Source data
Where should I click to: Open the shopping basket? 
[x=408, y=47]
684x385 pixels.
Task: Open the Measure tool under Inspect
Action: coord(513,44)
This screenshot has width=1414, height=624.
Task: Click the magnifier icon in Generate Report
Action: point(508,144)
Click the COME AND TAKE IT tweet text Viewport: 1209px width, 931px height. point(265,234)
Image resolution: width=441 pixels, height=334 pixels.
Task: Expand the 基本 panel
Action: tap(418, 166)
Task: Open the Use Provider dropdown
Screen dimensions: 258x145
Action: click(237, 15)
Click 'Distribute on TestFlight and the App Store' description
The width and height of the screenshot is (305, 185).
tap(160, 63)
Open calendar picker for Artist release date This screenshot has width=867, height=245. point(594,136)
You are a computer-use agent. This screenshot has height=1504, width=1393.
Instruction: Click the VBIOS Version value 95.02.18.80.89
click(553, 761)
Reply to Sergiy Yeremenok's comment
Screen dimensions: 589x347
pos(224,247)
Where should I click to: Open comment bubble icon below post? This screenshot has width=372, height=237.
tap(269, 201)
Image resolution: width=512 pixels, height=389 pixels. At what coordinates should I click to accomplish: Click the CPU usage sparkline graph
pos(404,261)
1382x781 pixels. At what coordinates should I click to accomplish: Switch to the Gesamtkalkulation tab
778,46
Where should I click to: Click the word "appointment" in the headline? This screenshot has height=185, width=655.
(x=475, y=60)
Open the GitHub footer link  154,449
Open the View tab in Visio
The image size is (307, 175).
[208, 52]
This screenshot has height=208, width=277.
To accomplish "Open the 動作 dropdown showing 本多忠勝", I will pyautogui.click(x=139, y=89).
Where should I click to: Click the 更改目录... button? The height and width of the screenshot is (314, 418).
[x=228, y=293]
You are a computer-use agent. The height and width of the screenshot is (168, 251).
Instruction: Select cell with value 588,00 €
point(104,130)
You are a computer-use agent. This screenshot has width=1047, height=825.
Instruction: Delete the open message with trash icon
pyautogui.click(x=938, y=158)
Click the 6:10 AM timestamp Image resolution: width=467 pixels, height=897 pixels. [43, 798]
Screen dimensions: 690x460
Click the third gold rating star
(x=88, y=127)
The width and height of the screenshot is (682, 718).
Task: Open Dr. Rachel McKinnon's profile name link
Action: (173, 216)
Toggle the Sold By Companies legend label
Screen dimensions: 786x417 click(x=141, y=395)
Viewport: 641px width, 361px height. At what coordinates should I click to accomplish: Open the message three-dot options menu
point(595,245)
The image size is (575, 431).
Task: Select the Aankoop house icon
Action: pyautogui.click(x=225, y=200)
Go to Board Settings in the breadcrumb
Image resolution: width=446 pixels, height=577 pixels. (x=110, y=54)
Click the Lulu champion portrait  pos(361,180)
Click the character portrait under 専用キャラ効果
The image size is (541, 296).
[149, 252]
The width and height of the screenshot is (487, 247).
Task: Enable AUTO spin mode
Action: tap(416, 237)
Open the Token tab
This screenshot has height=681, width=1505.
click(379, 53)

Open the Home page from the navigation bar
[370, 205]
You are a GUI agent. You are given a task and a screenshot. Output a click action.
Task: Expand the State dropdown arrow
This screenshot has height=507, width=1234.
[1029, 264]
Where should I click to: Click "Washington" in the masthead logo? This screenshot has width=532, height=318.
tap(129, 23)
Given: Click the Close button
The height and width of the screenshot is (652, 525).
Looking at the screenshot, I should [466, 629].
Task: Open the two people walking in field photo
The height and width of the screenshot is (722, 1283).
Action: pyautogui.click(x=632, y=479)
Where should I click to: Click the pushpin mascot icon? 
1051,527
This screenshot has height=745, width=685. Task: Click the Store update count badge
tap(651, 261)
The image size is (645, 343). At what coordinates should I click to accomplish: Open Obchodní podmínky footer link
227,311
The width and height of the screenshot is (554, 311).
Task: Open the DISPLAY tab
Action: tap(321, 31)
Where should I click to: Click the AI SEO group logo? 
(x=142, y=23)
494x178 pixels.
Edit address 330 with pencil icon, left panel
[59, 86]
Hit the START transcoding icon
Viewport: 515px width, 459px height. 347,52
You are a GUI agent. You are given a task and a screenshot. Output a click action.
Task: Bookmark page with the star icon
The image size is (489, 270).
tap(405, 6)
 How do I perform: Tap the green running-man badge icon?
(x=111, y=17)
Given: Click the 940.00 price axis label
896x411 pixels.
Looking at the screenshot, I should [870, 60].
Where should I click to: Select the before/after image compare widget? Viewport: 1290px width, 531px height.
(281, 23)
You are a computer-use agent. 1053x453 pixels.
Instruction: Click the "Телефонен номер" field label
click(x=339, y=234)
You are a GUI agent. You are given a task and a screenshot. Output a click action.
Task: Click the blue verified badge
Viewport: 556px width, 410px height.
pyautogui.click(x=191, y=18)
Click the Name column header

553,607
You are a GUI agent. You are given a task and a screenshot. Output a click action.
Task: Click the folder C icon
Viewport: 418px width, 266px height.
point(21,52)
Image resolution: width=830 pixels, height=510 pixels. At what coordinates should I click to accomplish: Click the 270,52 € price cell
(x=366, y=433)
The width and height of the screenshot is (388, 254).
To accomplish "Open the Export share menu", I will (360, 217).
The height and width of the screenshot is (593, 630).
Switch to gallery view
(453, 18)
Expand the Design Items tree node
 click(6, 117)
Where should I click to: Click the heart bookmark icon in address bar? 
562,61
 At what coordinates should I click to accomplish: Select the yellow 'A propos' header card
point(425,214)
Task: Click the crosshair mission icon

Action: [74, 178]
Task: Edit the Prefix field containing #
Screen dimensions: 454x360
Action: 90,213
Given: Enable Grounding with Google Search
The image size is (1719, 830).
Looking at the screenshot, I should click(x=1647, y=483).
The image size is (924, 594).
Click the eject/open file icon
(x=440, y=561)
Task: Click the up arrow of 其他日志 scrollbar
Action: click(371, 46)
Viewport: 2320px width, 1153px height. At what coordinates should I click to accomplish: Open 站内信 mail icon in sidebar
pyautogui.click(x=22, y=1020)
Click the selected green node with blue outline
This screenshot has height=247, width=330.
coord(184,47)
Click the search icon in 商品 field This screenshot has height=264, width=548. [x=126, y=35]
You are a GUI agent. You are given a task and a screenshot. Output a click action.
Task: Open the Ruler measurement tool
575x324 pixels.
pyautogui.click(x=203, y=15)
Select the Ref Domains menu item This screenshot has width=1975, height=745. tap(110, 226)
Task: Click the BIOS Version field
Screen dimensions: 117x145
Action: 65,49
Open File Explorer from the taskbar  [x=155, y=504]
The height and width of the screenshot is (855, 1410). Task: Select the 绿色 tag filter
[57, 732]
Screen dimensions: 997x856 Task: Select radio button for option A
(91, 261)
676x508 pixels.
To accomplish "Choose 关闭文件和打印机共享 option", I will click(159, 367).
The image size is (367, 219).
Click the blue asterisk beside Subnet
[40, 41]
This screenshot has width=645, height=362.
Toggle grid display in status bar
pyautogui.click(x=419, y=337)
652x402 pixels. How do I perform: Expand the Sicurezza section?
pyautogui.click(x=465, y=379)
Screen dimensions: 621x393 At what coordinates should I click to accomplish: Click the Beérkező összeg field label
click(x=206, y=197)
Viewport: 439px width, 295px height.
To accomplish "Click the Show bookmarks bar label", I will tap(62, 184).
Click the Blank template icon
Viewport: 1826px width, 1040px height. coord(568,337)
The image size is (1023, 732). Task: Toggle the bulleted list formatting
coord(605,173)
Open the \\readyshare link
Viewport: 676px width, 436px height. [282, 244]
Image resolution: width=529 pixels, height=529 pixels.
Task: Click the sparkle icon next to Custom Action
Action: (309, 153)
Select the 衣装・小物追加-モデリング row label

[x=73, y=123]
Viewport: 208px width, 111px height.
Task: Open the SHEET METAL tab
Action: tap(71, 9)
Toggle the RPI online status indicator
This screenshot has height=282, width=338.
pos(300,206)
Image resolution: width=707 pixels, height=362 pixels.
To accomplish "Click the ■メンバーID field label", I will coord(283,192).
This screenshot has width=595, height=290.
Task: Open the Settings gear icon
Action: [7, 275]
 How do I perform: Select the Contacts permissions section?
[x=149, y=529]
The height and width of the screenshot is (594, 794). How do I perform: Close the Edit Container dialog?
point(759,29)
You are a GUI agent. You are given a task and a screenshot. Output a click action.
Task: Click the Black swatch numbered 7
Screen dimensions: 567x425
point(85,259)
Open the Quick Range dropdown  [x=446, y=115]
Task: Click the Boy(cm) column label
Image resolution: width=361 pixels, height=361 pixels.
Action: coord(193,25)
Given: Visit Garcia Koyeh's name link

Task: Please make an exact copy of the lines above from the line with "Where should I click to: Select" through the line with "Click the search", both ends included.

Response area:
Where should I click to: Select the before/after image compare widget? Viewport: 1290px width, 531px height.
(281, 23)
You are a computer-use agent. 1053x453 pixels.
Instruction: Click the "Телефонен номер" field label
click(x=339, y=234)
You are a GUI agent. You are given a task and a screenshot. Output a click action.
Task: Click the blue verified badge
Viewport: 556px width, 410px height.
pyautogui.click(x=191, y=18)
Click the Name column header

553,607
You are a GUI agent. You are given a task and a screenshot. Output a click action.
Task: Click the folder C icon
Viewport: 418px width, 266px height.
point(21,52)
Image resolution: width=830 pixels, height=510 pixels. At what coordinates should I click to accomplish: Click the 270,52 € price cell
(x=366, y=433)
The width and height of the screenshot is (388, 254).
To accomplish "Open the Export share menu", I will (360, 217).
The height and width of the screenshot is (593, 630).
Switch to gallery view
(453, 18)
Expand the Design Items tree node
 click(6, 117)
Where should I click to: Click the heart bookmark icon in address bar? 
562,61
 At what coordinates should I click to accomplish: Select the yellow 'A propos' header card
point(425,214)
Task: Click the crosshair mission icon

Action: [74, 178]
Task: Edit the Prefix field containing #
Screen dimensions: 454x360
Action: 90,213
Given: Enable Grounding with Google Search
The image size is (1719, 830).
Looking at the screenshot, I should click(x=1647, y=483).
The image size is (924, 594).
Click the eject/open file icon
(x=440, y=561)
Task: Click the up arrow of 其他日志 scrollbar
Action: click(371, 46)
Viewport: 2320px width, 1153px height. At what coordinates should I click to accomplish: Open 站内信 mail icon in sidebar
pyautogui.click(x=22, y=1020)
Click the selected green node with blue outline
This screenshot has height=247, width=330.
coord(184,47)
Click the search icon in 商品 field This screenshot has height=264, width=548. [x=126, y=35]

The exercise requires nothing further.